MGM Resorts argues the structure left unfinished and unopened when the rest of the $8.5 billion CityCenter project opened in December 2009 is “wholly unusable” due to “a cornucopia of construction defects” that imperil its structural integrity.
It points to a consultant’s report in April 2011 that the 26-story building set snugly at the entrance of the CityCenter development could collapse in a strong earthquake. It says the building should be torn down even before a Clark County District Court jury begins hearing a nearly $500 million construction defect lawsuit next January.

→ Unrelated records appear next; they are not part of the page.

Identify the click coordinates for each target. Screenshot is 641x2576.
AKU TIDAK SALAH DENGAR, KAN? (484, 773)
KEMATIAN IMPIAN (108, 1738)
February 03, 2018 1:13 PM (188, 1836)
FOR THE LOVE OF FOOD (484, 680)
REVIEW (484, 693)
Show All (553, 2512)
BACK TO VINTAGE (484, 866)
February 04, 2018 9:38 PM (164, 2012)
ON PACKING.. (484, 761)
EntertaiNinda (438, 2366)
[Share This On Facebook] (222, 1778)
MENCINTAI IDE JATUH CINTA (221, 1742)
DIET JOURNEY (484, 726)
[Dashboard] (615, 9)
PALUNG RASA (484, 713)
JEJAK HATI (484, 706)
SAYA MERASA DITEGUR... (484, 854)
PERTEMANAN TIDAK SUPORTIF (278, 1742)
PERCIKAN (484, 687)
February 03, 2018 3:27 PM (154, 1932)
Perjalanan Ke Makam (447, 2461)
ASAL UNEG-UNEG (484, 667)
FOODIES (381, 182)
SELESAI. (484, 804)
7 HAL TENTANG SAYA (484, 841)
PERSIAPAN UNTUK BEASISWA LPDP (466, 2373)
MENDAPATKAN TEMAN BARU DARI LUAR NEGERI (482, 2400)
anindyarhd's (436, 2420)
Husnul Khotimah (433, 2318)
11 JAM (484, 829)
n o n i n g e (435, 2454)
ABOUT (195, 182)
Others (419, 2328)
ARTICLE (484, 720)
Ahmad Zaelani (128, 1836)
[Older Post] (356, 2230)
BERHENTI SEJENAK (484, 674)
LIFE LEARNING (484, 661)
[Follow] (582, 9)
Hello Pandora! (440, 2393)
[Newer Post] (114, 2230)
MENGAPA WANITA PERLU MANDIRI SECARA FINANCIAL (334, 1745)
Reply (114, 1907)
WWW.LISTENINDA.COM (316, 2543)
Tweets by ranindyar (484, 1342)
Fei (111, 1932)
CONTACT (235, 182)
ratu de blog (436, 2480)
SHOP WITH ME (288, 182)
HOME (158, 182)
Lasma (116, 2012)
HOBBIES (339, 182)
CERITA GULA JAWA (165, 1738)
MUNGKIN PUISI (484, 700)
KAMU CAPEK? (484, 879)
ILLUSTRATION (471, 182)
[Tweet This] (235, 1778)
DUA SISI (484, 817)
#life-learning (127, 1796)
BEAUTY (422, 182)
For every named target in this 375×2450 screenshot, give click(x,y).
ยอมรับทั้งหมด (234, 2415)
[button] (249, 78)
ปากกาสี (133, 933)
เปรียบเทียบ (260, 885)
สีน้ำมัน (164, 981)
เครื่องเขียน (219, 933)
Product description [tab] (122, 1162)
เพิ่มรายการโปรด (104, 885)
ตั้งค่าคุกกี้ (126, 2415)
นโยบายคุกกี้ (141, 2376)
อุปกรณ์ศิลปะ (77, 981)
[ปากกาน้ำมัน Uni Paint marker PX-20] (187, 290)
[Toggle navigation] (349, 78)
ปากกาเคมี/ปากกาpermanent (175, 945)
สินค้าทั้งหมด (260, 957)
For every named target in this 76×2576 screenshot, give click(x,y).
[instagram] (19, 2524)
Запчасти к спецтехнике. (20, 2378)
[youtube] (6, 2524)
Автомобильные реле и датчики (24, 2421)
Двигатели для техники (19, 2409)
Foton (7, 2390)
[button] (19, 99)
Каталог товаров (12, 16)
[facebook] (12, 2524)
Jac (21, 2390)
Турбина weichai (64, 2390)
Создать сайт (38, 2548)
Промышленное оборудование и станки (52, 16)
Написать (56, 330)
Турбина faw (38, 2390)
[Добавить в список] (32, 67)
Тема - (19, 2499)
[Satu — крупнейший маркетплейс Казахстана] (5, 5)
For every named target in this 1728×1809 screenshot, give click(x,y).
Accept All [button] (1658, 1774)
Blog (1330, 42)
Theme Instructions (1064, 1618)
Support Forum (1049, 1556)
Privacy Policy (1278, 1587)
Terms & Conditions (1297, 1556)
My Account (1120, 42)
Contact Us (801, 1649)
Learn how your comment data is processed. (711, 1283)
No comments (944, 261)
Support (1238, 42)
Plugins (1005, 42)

Project general contractor Tudor Perini Building Corp. argues that the work it did was good, and that designs for the blue, glass cylindrical tower were faulty from the start. Demolishing the tower now would destroy evidence about work that was completed and leave the impression in jurors’ minds that the building was unsafe and the builder was at fault, company lawyers say.
Attorney George Ogilvie, representing Perini, declined comment ahead of the Supreme Court arguments. But he told Clark County District Court Judge Elizabeth Gonzalez last July that demolishing the building would amount to letting MGM Resorts “bury its mistakes.”
“Essentially, your honor, MGM wants a do-over at Perini’s expense,” Ogilvie said.
Gonzalez gave the go-ahead for demolition, saying she would tell jurors the demolition was a business decision by MGM Resorts — not an acknowledgement that the building was badly built. But she withdrew her approval for demolition in December, pending further testing.
The legal question now before the justices hearing the case is narrow: Whether Gonzalez properly determined that tests conducted by tearing into parts of the structure met state legal standards to “extrapolate” conclusions about the rest of the building, and whether the judge improperly sanctioned MGM Resorts for failing to randomly choose test sites.
Chief Justice Kristina Pickering and Justice Ron Parraguirre have recused themselves due to personal ties with people involved in the case.
The Harmon was to have soared 48 stories, with upper floors sold as luxury condominiums. Once defects were found during construction in 2008, Clark County building inspectors ordered work to halt. MGM Resorts subsidiaries canceled the residential portion of the plan and cut the tower height to 26 floors.
The blue glass building today sits unfinished, empty and wrapped in massive advertisements. MGM Resorts has said it cost $275 million to construct and could cost $30 million to implode. Company officials now say the building might have to be demolished piece by piece.
MGM Resorts spokesman Gordon Absher released a statement ahead of the Supreme Court arguments saying the structural testing “clearly exposed widespread construction defects” and defended the quality and quantity of tests as sufficient to meet Nevada court evidence standards.
Absher said the company was “eager to share those results with a jury.”
The Harmon building and surrounding 67-acre master-planned development — including the glassy Aria, Veer, Vdara and Mandarin Oriental hotel towers, a casino and the upscale Crystals shopping and restaurant complex — are co-owned by MGM Resorts and Dubai World.